Showing posts with label class: ancient runes. Show all posts
Showing posts with label class: ancient runes. Show all posts

Tuesday, May 1, 2012

Oracle Readings Received: Rune Reading (January 2012)

First I calmed my breathing down and shuffled the cards, while thinking of my query. As usual, it took me awhile to figure out what I wanted to say. Eventually I settled on "what do I need to know to improve upon my current situation with my lover's family?"

In position A, representing the Past, I have drawn Mannaz. In Position B, representing the Present, I have drawn Fehu. In position C, representing the Future becoming, I have drawn Berkana.

My initial reaction to this was basically feeling like I got hit by a clue-by-four that my question wasn't quite The Question the Runes heard. I usually don't get really angry about this even though I sometimes am hesitant to read when I get these kinds of readings, mostly because I tend to at least be open to thinking about what they really mean (this tendency might overemphasize my personal insecurities with my own self-knowledge, I think, but I find it's also one of the things that also prevents me from making immediate judgment calls).

Mannaz gives me a sense of potential, and I think it underlines the fact I am often overly concerned with things that reflect my own self-worth in relationships with other people, and my tenuous relationship with my self-convictions.

Fehu for me is a symbol of inner conviction and inner value. Here it kind of gave me a sort of odd sense that I'm not All Here. In spite of being read in an upright position, I get the inner feeling that Fehu was giving me a gentle scolding of "Go back to Beginners' Mind. Stop looking for your Wants right now, see that you're thinking blind and all you Need is already there".

Berkana gives me a sense of rebirth in the sense of flexibility... I like to think of Berkana as the way I see a young birch tree -- they're tall and leafy and often sprout early, but they're also very flexible waif-like trees.
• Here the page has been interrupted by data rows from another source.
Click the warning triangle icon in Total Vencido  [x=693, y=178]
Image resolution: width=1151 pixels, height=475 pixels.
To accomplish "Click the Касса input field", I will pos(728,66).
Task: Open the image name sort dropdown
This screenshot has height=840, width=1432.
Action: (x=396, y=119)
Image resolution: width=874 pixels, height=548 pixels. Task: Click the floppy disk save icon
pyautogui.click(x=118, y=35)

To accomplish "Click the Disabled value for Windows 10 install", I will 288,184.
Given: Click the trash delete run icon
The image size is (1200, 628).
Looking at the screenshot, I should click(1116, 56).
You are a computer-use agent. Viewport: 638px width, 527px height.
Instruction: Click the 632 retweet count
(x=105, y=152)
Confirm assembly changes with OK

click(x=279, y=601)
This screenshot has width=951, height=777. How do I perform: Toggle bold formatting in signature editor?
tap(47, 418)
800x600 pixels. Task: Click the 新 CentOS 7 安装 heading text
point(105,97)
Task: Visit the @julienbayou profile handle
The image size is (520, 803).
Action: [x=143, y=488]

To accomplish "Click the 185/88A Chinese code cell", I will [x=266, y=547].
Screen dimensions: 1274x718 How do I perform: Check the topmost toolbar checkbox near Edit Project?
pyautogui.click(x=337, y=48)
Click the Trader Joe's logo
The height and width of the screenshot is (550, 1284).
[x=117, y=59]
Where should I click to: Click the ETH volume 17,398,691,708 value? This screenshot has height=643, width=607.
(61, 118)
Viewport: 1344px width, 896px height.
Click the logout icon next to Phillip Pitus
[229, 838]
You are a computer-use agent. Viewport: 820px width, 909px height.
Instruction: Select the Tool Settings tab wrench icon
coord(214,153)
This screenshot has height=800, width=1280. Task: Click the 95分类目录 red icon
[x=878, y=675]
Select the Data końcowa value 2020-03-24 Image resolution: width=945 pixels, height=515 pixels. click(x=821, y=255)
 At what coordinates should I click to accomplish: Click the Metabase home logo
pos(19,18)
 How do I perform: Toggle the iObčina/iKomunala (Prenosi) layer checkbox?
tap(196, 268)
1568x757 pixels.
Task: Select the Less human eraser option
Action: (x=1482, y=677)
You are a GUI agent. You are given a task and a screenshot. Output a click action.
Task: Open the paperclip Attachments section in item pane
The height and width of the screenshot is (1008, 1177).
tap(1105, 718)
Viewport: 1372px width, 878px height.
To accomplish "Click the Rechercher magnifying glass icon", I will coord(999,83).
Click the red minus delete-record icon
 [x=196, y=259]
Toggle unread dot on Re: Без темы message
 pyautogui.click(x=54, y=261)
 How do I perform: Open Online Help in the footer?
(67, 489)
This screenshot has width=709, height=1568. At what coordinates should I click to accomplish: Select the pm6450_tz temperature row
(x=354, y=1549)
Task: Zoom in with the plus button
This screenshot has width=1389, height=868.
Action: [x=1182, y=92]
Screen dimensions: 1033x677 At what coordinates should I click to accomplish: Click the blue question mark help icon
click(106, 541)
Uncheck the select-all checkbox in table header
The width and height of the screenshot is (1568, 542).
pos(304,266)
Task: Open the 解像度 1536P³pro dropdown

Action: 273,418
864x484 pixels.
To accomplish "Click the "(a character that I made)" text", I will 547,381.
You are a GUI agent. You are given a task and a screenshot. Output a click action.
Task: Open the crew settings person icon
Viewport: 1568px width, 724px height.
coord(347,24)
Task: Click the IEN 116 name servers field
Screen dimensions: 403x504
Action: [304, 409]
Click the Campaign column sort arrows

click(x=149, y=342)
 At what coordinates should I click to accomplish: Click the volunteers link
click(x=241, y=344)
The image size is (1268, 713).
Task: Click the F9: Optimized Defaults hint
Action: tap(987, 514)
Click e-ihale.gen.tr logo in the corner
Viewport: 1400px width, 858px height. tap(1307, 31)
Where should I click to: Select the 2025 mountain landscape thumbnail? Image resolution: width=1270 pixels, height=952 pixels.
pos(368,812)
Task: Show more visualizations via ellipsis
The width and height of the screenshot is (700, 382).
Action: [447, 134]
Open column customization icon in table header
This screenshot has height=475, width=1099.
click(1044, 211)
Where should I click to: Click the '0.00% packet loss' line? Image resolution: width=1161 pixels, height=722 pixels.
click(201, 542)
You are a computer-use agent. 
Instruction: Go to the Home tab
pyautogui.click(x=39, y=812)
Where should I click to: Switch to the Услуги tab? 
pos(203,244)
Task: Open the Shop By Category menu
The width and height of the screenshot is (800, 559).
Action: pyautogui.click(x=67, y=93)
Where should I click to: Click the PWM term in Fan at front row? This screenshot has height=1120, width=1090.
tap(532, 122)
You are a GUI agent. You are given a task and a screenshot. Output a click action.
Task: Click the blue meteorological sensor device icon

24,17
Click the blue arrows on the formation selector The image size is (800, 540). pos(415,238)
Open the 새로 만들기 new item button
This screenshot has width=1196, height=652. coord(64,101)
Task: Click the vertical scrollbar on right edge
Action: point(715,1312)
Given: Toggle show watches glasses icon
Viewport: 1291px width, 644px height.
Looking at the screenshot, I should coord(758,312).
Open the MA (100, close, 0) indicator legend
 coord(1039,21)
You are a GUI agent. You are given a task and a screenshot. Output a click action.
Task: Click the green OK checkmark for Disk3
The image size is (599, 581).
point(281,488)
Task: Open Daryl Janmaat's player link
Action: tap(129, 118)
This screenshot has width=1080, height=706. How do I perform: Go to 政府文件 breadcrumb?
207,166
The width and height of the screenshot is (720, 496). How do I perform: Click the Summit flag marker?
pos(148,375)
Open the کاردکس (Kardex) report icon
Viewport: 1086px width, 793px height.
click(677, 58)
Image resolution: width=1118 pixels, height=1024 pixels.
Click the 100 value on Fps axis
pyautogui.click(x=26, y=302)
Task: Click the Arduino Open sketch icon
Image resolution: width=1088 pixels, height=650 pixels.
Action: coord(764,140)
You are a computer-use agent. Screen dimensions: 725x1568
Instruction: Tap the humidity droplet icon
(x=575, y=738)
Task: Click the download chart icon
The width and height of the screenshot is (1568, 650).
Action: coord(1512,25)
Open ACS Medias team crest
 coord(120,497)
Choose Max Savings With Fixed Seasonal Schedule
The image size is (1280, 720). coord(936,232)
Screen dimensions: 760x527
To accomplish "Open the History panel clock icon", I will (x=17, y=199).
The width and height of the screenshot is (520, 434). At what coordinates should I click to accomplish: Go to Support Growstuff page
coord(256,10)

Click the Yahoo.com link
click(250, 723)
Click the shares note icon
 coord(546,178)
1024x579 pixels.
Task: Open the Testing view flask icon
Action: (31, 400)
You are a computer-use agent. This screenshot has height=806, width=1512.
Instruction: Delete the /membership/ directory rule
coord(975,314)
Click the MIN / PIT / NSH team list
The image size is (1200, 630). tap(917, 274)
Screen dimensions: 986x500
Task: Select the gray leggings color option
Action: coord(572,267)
To me Birch kind of represents a sort of childish honesty in rebirth. For me, Berkana underlines a potential for self-growth in understanding how to beflexible without allowing ourselves to bend too far.

In the end of the reading, the overall reaction I decided on was that basically, the runes want me to trust myself more and take some time to actually look around at what I do have right now and I'll figure out a way to open up myself to something new and more filling than what I'm trying to aim for in my relationships.

If you do not like the runes that came up, you should not cast again immediately using the same query because it usually means some inner consciousness is in denial about the runes that did come up. A recast will likely both frustrate the reader and the communication with the Self the runes are interpreting and the Runes will probably either continue to tell you things you don't want to hear or dissolve into Rune-gibberish because they don't want to deal with an ignorant fool who doesn't want to hear what's really on his or her mind.

Tuesday, April 24, 2012

Rune Journal (October 2011)

At HOL, a Virtual Hogwarts simulation, I took Ancient Runes for one of my courses in the Fall Term.
This was a summary of a month long exercise to journal intuitive reactions to each rune stave. So this is from around October 2011.
(a) Did you notice any particular 'feeling' in connection with any one rune?
(b) ...with more than one rune?
(c) Were your 'feeling' responses consistently the same each time you were 'with' the runes?
(d) Were your 'feeling' responses very subtle? ...very powerful?...pleasant? ...unpleasant?
(e) Do you feel more comfortable with your runes now than before you did Exercise #2?
(f) Does one particular rune now stand out as 'your personal rune' or favorite?
(g) Can you imagine any benefit in continuing this Exercise throughout this course?
Most of my feeling responses are very subtle. I do notice specifically that Thurisaz and Ansuz make me feel uncomfortable for some reason, almost antsy, and that Wunjo and Laguz are a little more pleasant feeling. Particularly Wunjo makes me smile. Others I'm not too sure of the response because I'm still trying to figure out what some of the runes feel like to me, since I often have trouble identifying feelings... I'm often detached from my emotions because I used to have a tendency to get overwhelmed by them. I'm not really sure if I feel more comfortable with the set yet, since most of my efforts in this exercise occured in probably a shorter time-frame than I probably should have done this in, which didn't give me as much time to shift perception enough for me to really grasp or alter what I'm feeling. I also think I still have a bit of rational judgment leaking in when I'm trying to only tap into my feeling states with the runes and I'm still working on trying not to let those judgments get in the way of Gnowing them. I haven't yet figured out if I have a "personal" or "favorite" rune. None of them really stand out right now. I imagine that as I grow more accustomed to the runes, continuing this exercise will shed some light on why certain runes trigger discomfort for me, and perhaps if I work on those areas or get more accustomed to being "with" them, I will see my subconscious reaction to those runes become less resistant.